I’m trying to port an AS3 library to Haxe using OpenFL in order to ultimately convert it to JS. I was able to find OpenFL replacements for all the Flash API import statements except for two: flash.utils.Proxy and flash.utils.flash_proxy. I have done a fair amount of searching online and, so far, haven’t found any good solutions. When I ran AS3HX on the AS3 code, it converted

import flash.utils.flash_proxy;

to

import nme.utils.Proxy;

while it left

import flash.utils.Proxy;

unchanged. As far as I can tell, flash_proxy is just a namespace. Looking at the current github page for nme, it doesn’t look like the Proxy class exists anymore. So, even that doesn’t seem like an option.

These Proxy imports come up only one time in the library, but the class that they’re in is used in multiple other places, so I need to get this figured out somehow. The original AS3 source is here and my conversion of it to Haxe is here.

Any help on this would be very much appreciated. Thanks in advance!

That one looks tricky.

I never used flash.utils.Proxy, and by the look of it, it will not work in other environments. Move from Flash to C++ and it won’t work since it’s a static compiled language and not an interpreted runtime. However, I think this same class could be done as a Haxe abstract. This lets you override operators, so that you can customize how array access works, etc

It’s a bit lower-level and tricker, but I think you could likely reproduce the same general behavior (but strongly typed), here’s an example of the current openfl.Vector class, which works as an array, similar to this class seems to be:

https://github.com/openfl/openfl/blob/master/openfl/Vector.hx

Thanks for your input. I’m trying to figure out how important Proxy is to the functionality of this class. I found a different Haxe port of this library here (seemingly focused on the Haxe Flash target) and the author of that port just took out the Proxy import and all the override statements. I’ve contacted the author of the library to see if he’s willing to help me figure this out. I’ll post again if I get this figured out.

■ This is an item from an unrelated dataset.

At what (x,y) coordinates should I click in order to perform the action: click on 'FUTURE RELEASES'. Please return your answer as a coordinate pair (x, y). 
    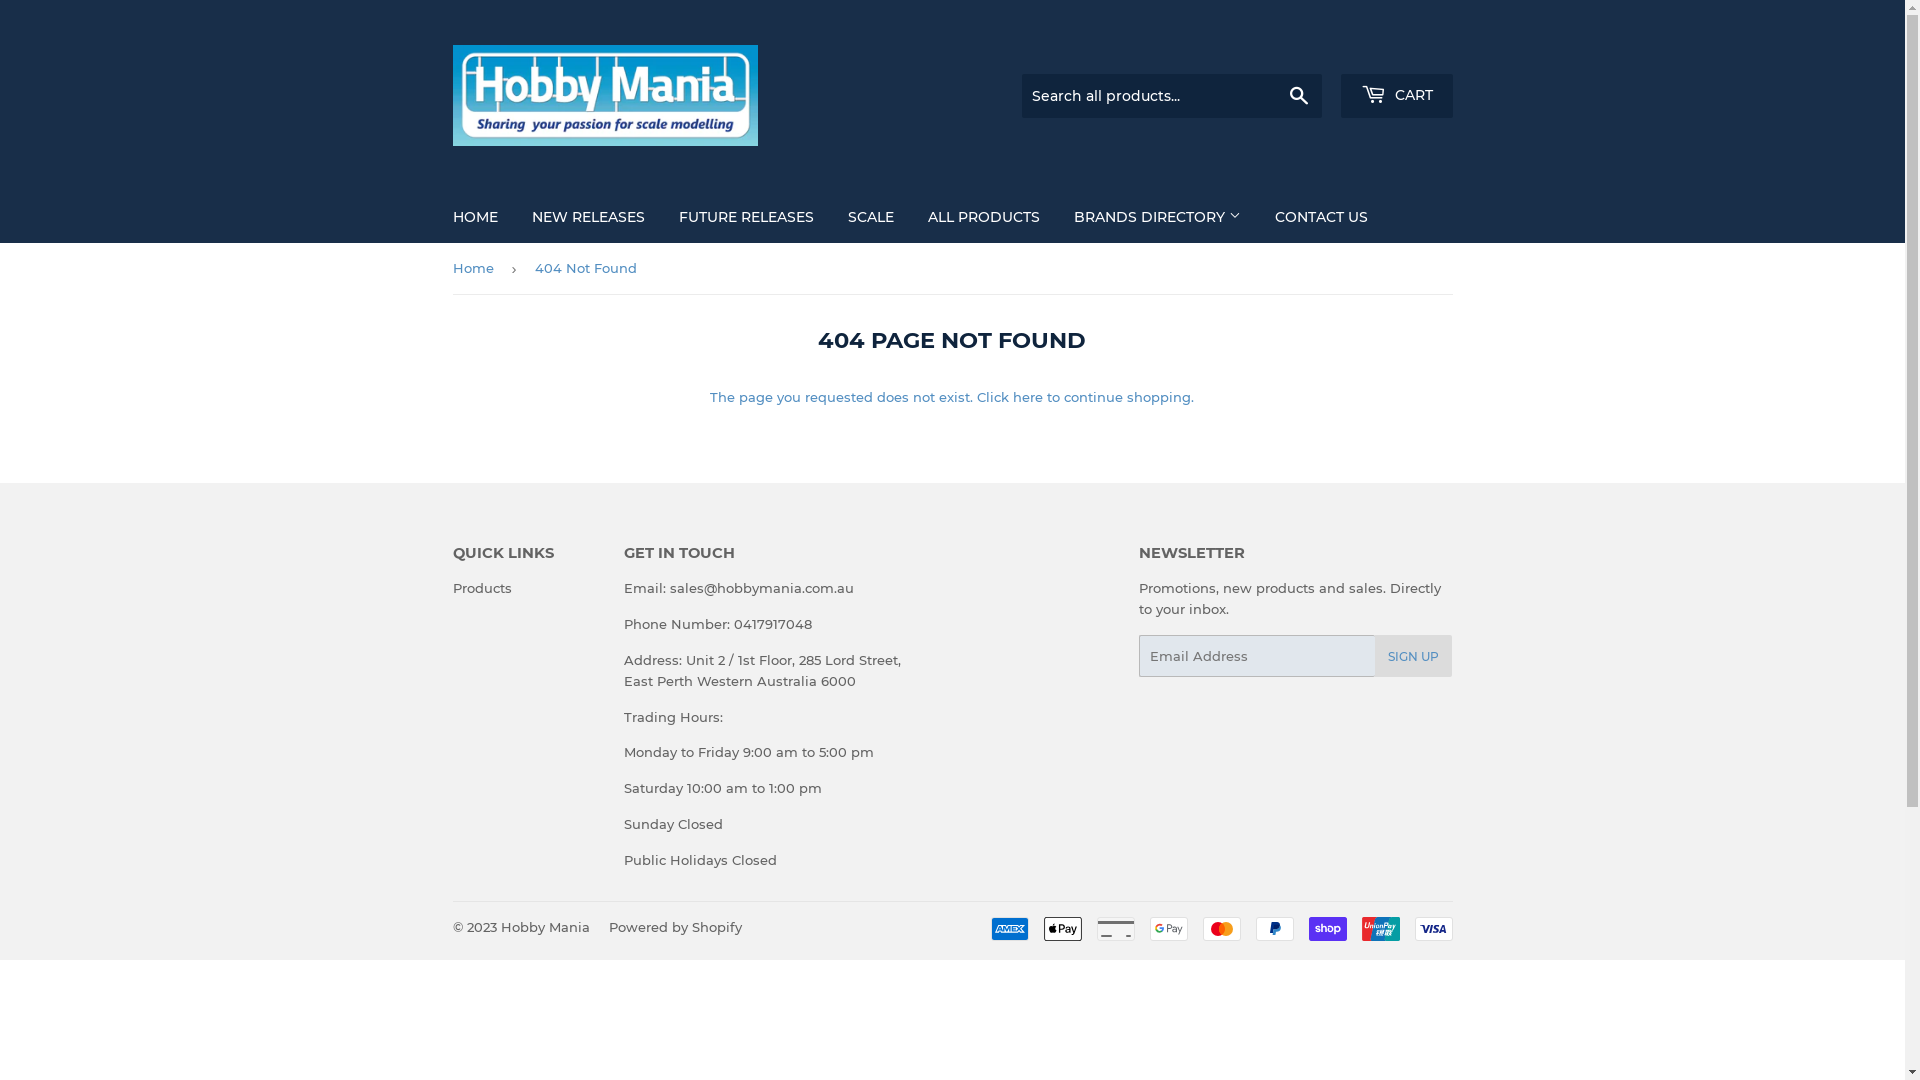
    Looking at the image, I should click on (745, 216).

If I understand it, Proxy lets you change the array access behavior of an object dynamically. You can do a similar thing in Haxe (and a lot more) using the abstract type instead of Proxy on ActionScript 3. Another option would be to track down where this class is used, and then to handle how it is accessed, etc

Hi Colin

I originally created the WeightedArray class as a generic array with weights. I subsequently used it in Flint because I needed that functionality, but in Flint it does’t need to behave like an Array. So you can delete most of the class and it will still work.

I think you can reduce the class to just the constructor, add, remove, clear and getRandomValue methods, plus the Pair class, and Flint will still work. And with only those methods in the class there’s no need to extend Proxy or to use flash_proxy.